Wow, I had my suspicions about that app. do you have a link to a source on the claims?

Saturn 2010-12-19 01:23

Re: Once again N900 apps win!
 
Quote:

Originally Posted by festivalnut (Post 899203)
what about the anti-theft app that was sending data to a russian email address? and the maintainer was nowhere to be seen when people found out and wanted to ask a few questions about that...

From what I know, imhere was using an account owned by the developer in a Polish mail server to forward massages from all mobiles.

Nobody confirmed ever a misuse of the data. The developer disappeared leaving a broken and closed source version in devel that many had problem unistalling.

zimon 2010-12-19 01:28

Re: Once again N900 apps win!
 
Since N900 uses deb-packages and not GPG-signed rpm-packages, and people, even and because even developers install software just by wget'ing it and 'dpkg -i'ing it without any way checking the authenticity of the package
and
because there is tools like DNS-spoof and Mallory,
I think almost all N900 users are backdoored long ago.

Sadly, I think, all Linux-users also.
There is an interest, it is cost-effective for the 3 letter agencies and there is examples.

It would be quite huge job to check there is no well hidden Thompson Trojan's in Linux (and Maemo) -code.

Anyway, after these "few" beers :-), I think everything Google knows, knows also these infamous three letter agencies. Information is power and it is never deleted. It is hard to find services or people who wouldn't be connected to Google somehow nowadays and it is practically impossible to stay anonymous in Internet.

gerbick 2010-12-19 01:40

Re: Once again N900 apps win!
 
Quote:

Originally Posted by HellFlyer (Post 899152)
Hence, OPEN source RULEZ ...

The FBI thinks so too...

edit: zimon beat me to it by like 12 minutes.

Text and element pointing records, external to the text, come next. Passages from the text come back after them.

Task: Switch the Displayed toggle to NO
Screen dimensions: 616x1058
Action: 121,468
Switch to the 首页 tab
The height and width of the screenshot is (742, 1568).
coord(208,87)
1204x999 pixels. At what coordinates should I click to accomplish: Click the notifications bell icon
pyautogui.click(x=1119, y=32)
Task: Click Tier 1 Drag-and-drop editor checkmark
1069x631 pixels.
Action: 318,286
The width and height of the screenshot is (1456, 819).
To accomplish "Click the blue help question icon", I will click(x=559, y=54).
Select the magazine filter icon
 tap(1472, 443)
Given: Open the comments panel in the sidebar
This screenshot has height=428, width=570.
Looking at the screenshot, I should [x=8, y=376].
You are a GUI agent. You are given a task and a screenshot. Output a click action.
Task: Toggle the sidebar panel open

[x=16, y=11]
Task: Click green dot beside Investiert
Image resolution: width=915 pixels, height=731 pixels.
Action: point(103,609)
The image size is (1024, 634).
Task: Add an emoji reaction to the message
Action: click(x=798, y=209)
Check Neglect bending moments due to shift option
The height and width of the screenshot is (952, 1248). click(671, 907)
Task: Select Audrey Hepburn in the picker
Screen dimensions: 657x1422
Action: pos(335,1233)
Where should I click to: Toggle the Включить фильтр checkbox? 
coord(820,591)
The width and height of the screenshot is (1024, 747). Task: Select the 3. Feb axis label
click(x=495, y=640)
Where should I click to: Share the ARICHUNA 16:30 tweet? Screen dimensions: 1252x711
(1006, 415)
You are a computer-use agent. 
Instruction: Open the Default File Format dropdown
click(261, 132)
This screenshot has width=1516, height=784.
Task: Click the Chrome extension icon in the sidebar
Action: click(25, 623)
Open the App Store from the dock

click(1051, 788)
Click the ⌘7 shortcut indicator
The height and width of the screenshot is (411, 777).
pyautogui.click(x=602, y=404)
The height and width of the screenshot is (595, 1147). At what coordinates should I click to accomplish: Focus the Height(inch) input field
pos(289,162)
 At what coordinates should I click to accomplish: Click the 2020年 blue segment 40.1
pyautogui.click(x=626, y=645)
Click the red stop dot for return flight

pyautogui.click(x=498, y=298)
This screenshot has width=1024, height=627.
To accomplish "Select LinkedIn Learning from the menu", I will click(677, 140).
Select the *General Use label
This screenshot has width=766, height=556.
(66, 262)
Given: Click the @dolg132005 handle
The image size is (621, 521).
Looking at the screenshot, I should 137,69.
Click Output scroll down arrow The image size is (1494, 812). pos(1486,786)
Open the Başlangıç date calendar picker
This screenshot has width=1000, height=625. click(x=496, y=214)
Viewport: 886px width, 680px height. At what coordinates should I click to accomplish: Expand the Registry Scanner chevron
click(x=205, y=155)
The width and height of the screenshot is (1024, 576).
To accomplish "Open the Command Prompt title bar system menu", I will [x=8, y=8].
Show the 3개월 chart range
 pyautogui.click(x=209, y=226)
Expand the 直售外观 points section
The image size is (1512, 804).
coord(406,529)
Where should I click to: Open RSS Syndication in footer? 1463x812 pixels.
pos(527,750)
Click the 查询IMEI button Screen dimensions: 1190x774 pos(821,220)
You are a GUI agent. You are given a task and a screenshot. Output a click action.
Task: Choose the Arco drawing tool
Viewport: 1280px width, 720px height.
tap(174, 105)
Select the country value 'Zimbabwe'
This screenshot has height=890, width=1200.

There are other backdoors supposedly out there, I've always wondered about one that was surrounding the Unix BIND libraries - there seemed to be something around that area that was once questioned, then disappeared back in the early 2000's.

danramos 2010-12-19 06:32

Re: Once again N900 apps win!
 
OPEN YOUR EYES, PEOPLE!

Scottlfa 2010-12-19 20:47

Re: Once again N900 apps win!
 
I would think if enough demand is there we could do what the others won't or can't ... make a firewall app. Then of course you can be as closed off as you want and would know when the snitch runs for another company with your personal information.

That's the true beauty of the N900

theonelaw 2010-12-19 22:29

Re: Once again N900 apps win!
 
Quote:

Originally Posted by Scottlfa (Post 900111)
I would think if enough demand is there we could do what the others won't or can't ... make a firewall app. Then of course you can be as closed off as you want and would know when the snitch runs for another company with your personal information.

That's the true beauty of the N900

Nailed it there.

<Rather than pointlessly b1tch, moan and complain that
the n900 is compromised and not worth the effort>
An app could be created to address the issue.

I would guess that this could never be done completely
on an iPhone or an Android because backdoor comms
are probably invisible to apps inside their prisoncells.

The n900 could have just such an app to blockade
or at least inform the owner of any nasties being broadcast.

I thought wireshark would be able to show anything being sent,
perhaps there would be an easier way though,
since you would not necessarily need to listen to
anything other than outgoing messages.
For the truly paranoid it might be necessary to do some kind of
traffic monitoring on the inputs to the GSM hardware
to make sure there is nothing extra being generated
beyond what the system network actually generates.
Wish my broken unit was healed so I could check on this..:(

zimon 2010-12-19 23:20

Re: Once again N900 apps win!
 
The start would be if developers would start to GPG-sign their packages with debsig.

Then at least there would be some traces where the backdoor or other type of Trojan horse came from.

It is a fact, people has and will be installing deb-packages also out of apt-repositories.

And we could have something else in /etc/dpkg/dpkg.cfg
Quote:

# Do not enable debsig-verify by default; since the distribution is not using
# embedded signatures, debsig-verify would reject all packages.
no-debsig
Meego will hopefully fix this problem with rpm-package system, which usually has signed packages granted.